Por una parte, era agradable estar solo, sin más ruido que el de mis pensamientos, que cada vez se volvían más melancólicos. Por otra, en medio de aquel silencio la casa se sentía enorme y fría sin mi familia. Faltaban sus voces, su presencia alrededor de la mesa del comedor, siempre cenando tarde, casi a punto de dar las doce. Sin embargo, ahí estaban sus regalos bajo el árbol, como recordatorio de que, a pesar de mi ansiada soledad, no era el único habitante de aquella casa poblada de recuerdos.

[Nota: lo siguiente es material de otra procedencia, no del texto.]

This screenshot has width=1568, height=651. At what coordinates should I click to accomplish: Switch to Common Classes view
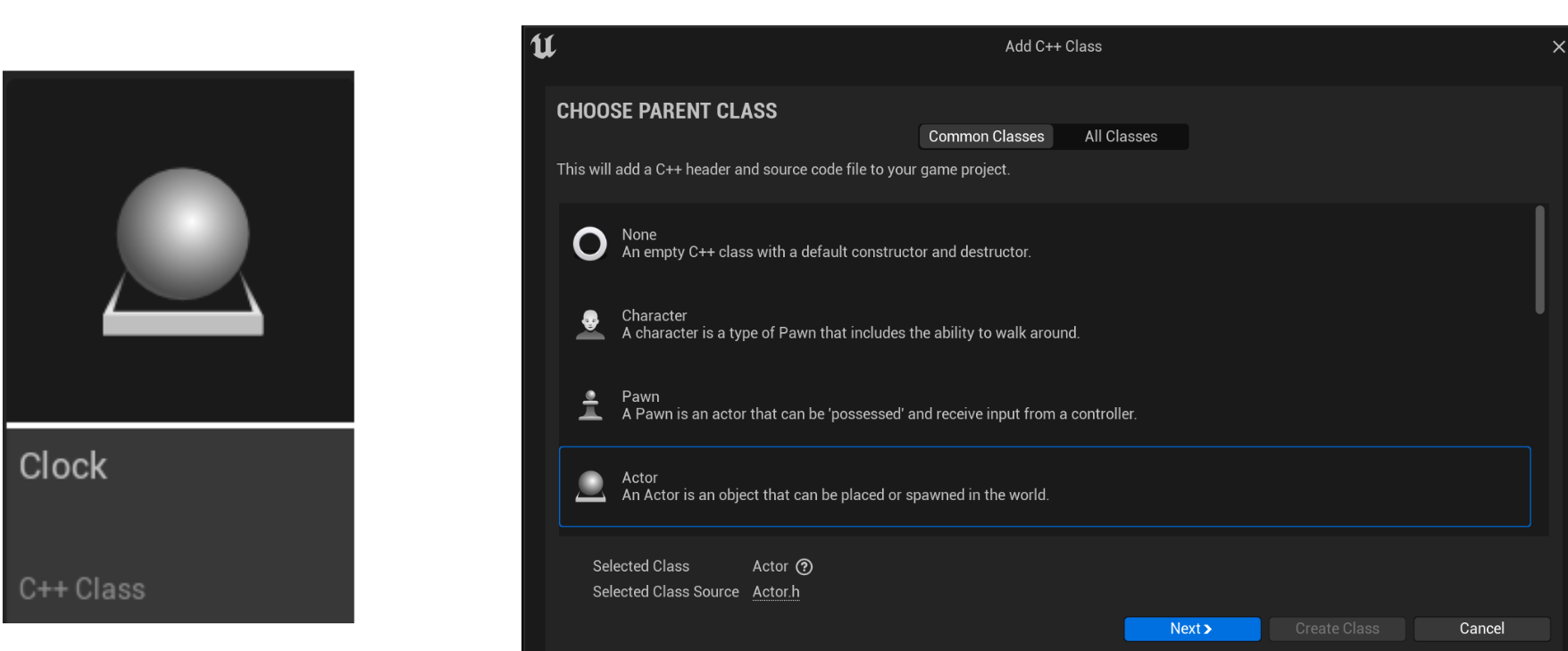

Aquel silencio a mi alrededor se fue llenando de las voces de mis padres y mis hermanas, a muchos kilómetros de ahí, pero juntos. Me resistí un poco, pero de pronto sentí un impulso y me dirigí a la cocina. Llené un vaso con lo primero que encontré, alcé mi mano y, ajeno a mis prejuicios por aquellas fechas que, supuestamente, habían dejado de significar algo importante para mí, brindé por mi familia, a la que, en el fondo, también le deseé una feliz Navidad.

Al final, luego de una semana, ya con mi familia en casa, nos juntamos para recibir un nuevo año, casi tan complicado como el que estaba por finalizar, pero siempre bienvenido. Los regalos alrededor del árbol se repartieron y llegaron los abrazos pendientes desde Navidad, junto con aquellos reservados para desearnos un feliz año. No podía negarlo, a pesar de disfrutar mi soledad, era mejor hacerlo en familia. Cuarenta años después, desde mi propia casa y con la pequeña familia que he elegido, puedo afirmarlo: ¡felices fiestas!